Here's How Tech Giants Justify "Accidentally" Suppressing Content
"I think the interesting q is whether Chinese gov’t or allies are gaming the reporting system."
- YouTube suggested Tuesday that an “error” in the company’s comment enforcement system resulted in the platform inadvertently censoring comments containing certain terms that are critical to the Chinese Communist Party.
- Some media pundits argue the error was likely the result of pro-China trolls gaming YouTube’s moderation system.
- Google, Facebook, Twitter and other big tech companies have used similar language in an effort to explain why their algorithmic systems wrongly suppress content, yet they rarely detail why the mistakes and errors occurred.
YouTube said Tuesday that a glitch in the platform’s enforcement system caused an algorithm to remove comments containing a phrase used to criticize the Chinese Communist Party.
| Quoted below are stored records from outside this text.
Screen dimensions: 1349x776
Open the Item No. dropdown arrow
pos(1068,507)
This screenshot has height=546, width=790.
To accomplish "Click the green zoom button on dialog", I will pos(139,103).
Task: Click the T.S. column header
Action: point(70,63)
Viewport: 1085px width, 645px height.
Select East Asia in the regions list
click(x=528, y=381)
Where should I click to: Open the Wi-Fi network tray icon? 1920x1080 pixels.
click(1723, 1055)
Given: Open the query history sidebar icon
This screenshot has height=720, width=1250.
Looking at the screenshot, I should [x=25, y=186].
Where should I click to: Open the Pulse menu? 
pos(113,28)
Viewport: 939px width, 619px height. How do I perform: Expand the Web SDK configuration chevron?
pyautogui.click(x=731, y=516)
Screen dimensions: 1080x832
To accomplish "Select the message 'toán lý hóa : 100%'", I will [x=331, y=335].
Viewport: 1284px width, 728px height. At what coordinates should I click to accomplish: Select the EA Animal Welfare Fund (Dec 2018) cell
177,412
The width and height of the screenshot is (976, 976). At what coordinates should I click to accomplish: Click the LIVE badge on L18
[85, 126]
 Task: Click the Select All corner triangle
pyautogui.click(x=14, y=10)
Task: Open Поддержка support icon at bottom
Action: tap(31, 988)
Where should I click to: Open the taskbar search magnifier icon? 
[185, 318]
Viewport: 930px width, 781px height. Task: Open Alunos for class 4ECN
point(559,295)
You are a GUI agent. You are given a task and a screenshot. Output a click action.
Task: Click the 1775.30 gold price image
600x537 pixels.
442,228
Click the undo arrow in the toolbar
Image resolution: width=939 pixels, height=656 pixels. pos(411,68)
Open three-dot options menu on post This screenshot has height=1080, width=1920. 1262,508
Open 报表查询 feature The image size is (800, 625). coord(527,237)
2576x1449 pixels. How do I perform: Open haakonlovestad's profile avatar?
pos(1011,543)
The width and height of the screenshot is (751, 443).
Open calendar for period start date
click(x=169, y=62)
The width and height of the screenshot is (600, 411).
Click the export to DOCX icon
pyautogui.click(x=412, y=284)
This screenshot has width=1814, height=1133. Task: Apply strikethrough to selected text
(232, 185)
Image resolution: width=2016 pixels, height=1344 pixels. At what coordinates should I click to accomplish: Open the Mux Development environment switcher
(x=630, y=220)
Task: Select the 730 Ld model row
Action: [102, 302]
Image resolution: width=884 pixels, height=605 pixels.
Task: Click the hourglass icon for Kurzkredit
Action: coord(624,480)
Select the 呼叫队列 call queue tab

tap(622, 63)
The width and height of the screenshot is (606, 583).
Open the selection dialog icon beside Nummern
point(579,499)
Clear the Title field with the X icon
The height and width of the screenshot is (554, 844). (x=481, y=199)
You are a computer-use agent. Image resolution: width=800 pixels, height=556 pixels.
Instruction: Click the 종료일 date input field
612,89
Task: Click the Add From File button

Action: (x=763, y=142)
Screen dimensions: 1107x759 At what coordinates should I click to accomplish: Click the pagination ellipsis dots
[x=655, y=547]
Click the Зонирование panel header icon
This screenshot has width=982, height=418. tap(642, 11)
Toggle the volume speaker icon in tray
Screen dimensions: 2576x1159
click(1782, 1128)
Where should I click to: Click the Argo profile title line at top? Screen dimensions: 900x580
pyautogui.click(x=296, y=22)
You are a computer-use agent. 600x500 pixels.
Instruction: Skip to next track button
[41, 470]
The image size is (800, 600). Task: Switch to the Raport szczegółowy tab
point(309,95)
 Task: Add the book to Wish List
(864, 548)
That was not the first time a tech titan has used that sort of response after removing or blocking content.
Any comment posted to Google-owned YouTube containing the phrase “五毛,” which translates to “wumao” and stands for “50-cent party,” would be deleted within seconds with almost no warning, several outlets reported Tuesday. The phrase refers to a CCP-funded project paying trolls 50 Chinese cents for every post they publish supporting the government.
YouTube called it a mistake.
“This appears to be an error in our enforcement systems and we are currently investigating,” a YouTube spokeswoman told the Daily Caller News Foundation Tuesday. The company’s representative did not respond to further questions about what led the algorithm to mistakenly nix the content.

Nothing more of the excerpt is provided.